#### [GIVEN RECORDS]
- - -

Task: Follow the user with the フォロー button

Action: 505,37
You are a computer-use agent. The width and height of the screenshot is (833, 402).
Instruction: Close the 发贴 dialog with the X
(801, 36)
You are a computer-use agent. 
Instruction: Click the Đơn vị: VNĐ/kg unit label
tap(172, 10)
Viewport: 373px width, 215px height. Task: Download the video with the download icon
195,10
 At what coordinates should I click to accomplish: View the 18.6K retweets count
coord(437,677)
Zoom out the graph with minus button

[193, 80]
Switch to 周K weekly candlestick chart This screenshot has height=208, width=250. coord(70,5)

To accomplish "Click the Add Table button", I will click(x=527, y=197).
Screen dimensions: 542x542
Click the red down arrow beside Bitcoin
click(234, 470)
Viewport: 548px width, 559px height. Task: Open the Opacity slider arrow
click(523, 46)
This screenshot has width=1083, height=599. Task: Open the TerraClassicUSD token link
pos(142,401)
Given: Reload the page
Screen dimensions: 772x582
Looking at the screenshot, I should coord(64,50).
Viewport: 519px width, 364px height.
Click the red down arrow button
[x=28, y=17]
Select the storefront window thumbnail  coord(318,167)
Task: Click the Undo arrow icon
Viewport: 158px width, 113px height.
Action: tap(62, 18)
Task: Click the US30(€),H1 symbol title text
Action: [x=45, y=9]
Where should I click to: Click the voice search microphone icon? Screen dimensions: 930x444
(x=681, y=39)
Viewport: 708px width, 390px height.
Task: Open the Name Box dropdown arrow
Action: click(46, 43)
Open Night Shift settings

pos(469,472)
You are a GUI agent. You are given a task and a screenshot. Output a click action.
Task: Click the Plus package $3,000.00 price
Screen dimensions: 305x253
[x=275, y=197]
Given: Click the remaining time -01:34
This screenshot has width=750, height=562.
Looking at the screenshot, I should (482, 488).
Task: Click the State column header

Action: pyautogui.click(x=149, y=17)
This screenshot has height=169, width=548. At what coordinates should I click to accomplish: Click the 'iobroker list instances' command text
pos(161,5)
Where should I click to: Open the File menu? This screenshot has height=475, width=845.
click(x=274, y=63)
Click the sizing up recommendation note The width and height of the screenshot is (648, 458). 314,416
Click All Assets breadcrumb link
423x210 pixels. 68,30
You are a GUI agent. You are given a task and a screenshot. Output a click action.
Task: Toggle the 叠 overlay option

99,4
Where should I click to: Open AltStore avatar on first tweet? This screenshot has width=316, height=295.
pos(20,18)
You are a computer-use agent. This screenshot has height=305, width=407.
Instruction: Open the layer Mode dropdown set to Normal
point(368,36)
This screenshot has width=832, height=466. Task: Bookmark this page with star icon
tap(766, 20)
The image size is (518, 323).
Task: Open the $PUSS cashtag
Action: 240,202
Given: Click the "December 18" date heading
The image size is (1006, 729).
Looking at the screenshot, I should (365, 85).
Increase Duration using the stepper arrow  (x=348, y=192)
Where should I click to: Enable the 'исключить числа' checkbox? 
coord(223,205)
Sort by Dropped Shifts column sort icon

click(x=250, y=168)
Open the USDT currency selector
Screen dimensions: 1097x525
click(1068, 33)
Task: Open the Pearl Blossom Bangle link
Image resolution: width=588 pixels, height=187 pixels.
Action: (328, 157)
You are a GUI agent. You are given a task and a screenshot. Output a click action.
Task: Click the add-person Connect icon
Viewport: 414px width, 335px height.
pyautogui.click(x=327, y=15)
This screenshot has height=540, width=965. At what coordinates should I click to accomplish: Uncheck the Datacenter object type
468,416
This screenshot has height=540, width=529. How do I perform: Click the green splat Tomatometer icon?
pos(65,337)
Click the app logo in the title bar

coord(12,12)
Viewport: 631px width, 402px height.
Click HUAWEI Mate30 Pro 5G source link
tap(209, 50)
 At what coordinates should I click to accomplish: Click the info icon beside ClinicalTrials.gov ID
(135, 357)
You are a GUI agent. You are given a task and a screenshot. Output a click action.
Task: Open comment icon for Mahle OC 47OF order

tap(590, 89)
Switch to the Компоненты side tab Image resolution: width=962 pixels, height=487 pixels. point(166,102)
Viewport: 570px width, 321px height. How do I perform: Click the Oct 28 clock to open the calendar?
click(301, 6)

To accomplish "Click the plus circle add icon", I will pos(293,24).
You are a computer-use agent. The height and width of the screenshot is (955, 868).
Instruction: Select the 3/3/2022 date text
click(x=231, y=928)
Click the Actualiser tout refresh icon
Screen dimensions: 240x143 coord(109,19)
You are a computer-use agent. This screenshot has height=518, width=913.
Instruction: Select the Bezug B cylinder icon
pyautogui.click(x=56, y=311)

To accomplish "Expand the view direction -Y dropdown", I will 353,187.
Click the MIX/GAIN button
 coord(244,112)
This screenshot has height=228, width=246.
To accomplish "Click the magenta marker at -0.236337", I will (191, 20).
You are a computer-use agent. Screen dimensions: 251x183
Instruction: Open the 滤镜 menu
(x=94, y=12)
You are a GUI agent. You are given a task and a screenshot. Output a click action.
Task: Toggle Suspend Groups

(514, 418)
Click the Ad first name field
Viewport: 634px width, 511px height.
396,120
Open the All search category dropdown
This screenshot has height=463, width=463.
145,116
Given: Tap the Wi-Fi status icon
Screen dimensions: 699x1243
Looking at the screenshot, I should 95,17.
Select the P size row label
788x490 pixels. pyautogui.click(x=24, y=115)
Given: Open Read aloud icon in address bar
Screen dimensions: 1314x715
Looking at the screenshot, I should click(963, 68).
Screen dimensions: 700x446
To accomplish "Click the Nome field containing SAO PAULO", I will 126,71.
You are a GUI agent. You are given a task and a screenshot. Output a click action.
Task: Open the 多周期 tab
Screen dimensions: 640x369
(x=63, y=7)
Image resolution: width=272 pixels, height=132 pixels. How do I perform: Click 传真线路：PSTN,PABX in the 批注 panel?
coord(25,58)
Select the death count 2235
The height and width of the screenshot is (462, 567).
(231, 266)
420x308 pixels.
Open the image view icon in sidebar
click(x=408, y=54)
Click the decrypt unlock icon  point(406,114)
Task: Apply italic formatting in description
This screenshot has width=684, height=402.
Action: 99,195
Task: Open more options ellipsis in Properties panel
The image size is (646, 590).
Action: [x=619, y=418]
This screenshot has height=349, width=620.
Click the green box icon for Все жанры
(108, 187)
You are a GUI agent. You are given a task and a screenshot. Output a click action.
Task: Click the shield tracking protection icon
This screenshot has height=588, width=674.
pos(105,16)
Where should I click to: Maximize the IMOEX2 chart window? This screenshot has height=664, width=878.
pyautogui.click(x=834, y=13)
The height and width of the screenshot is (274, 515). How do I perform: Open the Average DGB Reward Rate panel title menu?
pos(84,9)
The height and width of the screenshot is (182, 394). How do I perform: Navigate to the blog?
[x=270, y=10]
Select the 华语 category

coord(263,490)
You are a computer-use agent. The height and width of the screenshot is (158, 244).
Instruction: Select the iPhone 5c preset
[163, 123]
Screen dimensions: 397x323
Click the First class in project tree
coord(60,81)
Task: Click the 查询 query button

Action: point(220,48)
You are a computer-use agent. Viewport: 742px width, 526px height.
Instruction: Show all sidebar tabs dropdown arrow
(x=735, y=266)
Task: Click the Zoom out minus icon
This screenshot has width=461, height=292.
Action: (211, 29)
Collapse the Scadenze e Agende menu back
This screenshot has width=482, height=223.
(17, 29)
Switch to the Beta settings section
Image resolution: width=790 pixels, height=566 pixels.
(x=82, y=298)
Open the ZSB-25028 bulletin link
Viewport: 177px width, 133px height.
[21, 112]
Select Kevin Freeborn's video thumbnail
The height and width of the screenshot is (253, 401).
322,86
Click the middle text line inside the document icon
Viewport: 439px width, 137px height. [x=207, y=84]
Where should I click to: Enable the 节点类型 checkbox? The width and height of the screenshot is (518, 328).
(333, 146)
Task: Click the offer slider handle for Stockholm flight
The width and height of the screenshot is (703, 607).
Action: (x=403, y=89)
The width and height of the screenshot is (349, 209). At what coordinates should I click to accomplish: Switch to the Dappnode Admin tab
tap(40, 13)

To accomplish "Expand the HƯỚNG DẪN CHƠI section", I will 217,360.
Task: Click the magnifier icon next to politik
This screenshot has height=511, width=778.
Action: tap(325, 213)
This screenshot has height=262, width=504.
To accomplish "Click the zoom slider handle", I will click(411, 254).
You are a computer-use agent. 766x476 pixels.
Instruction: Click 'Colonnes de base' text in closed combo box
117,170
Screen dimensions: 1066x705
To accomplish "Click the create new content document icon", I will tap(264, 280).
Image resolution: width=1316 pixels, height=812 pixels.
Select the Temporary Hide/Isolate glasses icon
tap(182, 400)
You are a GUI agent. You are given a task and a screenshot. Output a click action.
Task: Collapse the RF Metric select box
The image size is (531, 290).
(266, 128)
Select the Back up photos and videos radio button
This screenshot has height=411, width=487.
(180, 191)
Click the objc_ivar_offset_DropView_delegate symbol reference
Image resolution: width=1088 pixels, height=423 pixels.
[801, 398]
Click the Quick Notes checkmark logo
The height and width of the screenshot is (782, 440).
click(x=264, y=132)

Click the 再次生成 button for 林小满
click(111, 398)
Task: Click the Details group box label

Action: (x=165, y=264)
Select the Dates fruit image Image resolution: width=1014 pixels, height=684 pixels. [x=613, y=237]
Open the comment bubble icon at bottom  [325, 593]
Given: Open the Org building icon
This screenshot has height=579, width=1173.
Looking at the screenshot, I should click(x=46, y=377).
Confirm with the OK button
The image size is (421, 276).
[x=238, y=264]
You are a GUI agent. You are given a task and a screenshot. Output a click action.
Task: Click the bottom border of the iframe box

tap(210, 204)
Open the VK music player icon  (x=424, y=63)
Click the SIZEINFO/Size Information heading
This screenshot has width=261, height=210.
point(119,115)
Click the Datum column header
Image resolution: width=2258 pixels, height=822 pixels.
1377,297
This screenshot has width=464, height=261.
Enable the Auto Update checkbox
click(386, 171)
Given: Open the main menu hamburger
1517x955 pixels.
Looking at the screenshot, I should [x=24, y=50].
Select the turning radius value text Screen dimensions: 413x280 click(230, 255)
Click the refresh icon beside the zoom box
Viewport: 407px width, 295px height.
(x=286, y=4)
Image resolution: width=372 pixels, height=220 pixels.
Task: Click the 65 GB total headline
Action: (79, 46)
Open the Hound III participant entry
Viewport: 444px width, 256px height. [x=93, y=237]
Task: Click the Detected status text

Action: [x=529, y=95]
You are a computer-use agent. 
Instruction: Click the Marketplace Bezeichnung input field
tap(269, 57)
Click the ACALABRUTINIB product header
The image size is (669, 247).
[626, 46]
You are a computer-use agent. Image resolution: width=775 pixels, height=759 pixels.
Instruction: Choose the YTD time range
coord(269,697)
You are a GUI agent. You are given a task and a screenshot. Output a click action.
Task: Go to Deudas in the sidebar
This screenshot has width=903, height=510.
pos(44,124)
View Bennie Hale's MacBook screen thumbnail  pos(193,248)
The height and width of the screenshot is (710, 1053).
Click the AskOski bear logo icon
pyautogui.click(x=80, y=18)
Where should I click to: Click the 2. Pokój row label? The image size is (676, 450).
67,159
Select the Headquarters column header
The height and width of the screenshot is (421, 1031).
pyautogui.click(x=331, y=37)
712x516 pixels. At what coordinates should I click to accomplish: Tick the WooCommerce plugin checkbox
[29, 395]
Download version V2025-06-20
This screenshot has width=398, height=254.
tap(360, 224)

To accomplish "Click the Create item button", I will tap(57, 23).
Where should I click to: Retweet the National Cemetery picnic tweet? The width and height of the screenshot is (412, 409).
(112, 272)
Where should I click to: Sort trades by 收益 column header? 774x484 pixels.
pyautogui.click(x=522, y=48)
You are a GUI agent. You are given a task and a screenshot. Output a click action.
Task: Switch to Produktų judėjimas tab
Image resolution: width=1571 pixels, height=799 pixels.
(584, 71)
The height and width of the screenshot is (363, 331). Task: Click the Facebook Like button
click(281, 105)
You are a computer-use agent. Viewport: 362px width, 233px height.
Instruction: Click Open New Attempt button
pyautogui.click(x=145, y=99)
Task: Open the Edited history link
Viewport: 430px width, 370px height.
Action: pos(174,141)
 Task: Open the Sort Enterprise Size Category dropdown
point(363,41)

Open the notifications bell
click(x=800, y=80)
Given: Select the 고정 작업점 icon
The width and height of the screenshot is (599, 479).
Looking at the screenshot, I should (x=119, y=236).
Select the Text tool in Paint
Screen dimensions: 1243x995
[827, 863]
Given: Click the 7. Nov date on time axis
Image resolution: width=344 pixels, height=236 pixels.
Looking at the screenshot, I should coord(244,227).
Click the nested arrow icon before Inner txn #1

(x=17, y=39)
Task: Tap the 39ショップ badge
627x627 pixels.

- - -

#### [WHAT TO WORK ON]
For this exercise, output exactly the lines above from the line with "Instruction: Select the iPhone 5c preset" to the line with "Task: Click the Zoom out minus icon", counting both, and leave out the rest.

#### [ANSWER TO THIS EXERCISE]
Instruction: Select the iPhone 5c preset
[163, 123]
Screen dimensions: 397x323
Click the First class in project tree
coord(60,81)
Task: Click the 查询 query button

Action: point(220,48)
You are a computer-use agent. Viewport: 742px width, 526px height.
Instruction: Show all sidebar tabs dropdown arrow
(x=735, y=266)
Task: Click the Zoom out minus icon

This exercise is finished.